Items from a data source:
---*---

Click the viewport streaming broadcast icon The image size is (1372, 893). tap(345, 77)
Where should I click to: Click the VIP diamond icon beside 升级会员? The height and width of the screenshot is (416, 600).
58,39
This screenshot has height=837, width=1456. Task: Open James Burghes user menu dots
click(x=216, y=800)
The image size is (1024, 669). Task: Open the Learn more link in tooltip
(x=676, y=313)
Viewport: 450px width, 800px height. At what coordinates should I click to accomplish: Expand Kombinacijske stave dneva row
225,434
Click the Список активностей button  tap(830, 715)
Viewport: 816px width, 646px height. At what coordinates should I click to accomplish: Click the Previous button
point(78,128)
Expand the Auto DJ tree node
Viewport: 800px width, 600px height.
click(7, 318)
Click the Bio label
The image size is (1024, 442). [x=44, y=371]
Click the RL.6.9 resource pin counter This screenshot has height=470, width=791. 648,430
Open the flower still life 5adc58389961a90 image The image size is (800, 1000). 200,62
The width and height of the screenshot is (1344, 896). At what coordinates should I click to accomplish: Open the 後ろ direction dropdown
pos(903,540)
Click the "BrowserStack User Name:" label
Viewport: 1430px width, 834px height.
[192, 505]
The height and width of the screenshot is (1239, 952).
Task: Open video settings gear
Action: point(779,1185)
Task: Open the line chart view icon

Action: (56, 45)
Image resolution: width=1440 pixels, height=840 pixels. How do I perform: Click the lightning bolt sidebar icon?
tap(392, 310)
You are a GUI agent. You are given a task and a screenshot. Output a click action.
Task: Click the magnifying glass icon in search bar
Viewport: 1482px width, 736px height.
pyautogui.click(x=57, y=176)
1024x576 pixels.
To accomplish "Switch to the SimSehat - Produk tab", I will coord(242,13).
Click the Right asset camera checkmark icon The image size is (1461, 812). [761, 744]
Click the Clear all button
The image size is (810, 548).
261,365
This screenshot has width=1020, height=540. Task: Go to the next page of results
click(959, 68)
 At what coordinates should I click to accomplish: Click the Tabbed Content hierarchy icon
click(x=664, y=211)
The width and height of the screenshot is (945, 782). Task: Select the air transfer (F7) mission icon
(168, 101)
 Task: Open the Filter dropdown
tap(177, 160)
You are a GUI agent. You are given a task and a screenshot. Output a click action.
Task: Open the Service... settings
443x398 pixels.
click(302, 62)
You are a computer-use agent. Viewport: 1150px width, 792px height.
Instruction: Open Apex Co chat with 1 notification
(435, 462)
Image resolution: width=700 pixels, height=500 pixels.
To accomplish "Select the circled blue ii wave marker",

---*---

Required work> Express every line of the rows above as a JSON list of strings, with one string per line and blank lines omitted.

Final result>
[
  "Click the viewport streaming broadcast icon The image size is (1372, 893). tap(345, 77)",
  "Where should I click to: Click the VIP diamond icon beside 升级会员? The height and width of the screenshot is (416, 600).",
  "58,39",
  "This screenshot has height=837, width=1456. Task: Open James Burghes user menu dots",
  "click(x=216, y=800)",
  "The image size is (1024, 669). Task: Open the Learn more link in tooltip",
  "(x=676, y=313)",
  "Viewport: 450px width, 800px height. At what coordinates should I click to accomplish: Expand Kombinacijske stave dneva row",
  "225,434",
  "Click the Список активностей button  tap(830, 715)",
  "Viewport: 816px width, 646px height. At what coordinates should I click to accomplish: Click the Previous button",
  "point(78,128)",
  "Expand the Auto DJ tree node",
  "Viewport: 800px width, 600px height.",
  "click(7, 318)",
  "Click the Bio label",
  "The image size is (1024, 442). [x=44, y=371]",
  "Click the RL.6.9 resource pin counter This screenshot has height=470, width=791. 648,430",
  "Open the flower still life 5adc58389961a90 image The image size is (800, 1000). 200,62",
  "The width and height of the screenshot is (1344, 896). At what coordinates should I click to accomplish: Open the 後ろ direction dropdown",
  "pos(903,540)",
  "Click the \"BrowserStack User Name:\" label",
  "Viewport: 1430px width, 834px height.",
  "[192, 505]",
  "The height and width of the screenshot is (1239, 952).",
  "Task: Open video settings gear",
  "Action: point(779,1185)",
  "Task: Open the line chart view icon",
  "Action: (56, 45)",
  "Image resolution: width=1440 pixels, height=840 pixels. How do I perform: Click the lightning bolt sidebar icon?",
  "tap(392, 310)",
  "You are a GUI agent. You are given a task and a screenshot. Output a click action.",
  "Task: Click the magnifying glass icon in search bar",
  "Viewport: 1482px width, 736px height.",
  "pyautogui.click(x=57, y=176)",
  "1024x576 pixels.",
  "To accomplish \"Switch to the SimSehat - Produk tab\", I will coord(242,13).",
  "Click the Right asset camera checkmark icon The image size is (1461, 812). [761, 744]",
  "Click the Clear all button",
  "The image size is (810, 548).",
  "261,365",
  "This screenshot has width=1020, height=540. Task: Go to the next page of results",
  "click(959, 68)",
  " At what coordinates should I click to accomplish: Click the Tabbed Content hierarchy icon",
  "click(x=664, y=211)",
  "The width and height of the screenshot is (945, 782). Task: Select the air transfer (F7) mission icon",
  "(168, 101)",
  " Task: Open the Filter dropdown",
  "tap(177, 160)",
  "You are a GUI agent. You are given a task and a screenshot. Output a click action.",
  "Task: Open the Service... settings",
  "443x398 pixels.",
  "click(302, 62)",
  "You are a computer-use agent. Viewport: 1150px width, 792px height.",
  "Instruction: Open Apex Co chat with 1 notification",
  "(435, 462)",
  "Image resolution: width=700 pixels, height=500 pixels.",
  "To accomplish \"Select the circled blue ii wave marker\","
]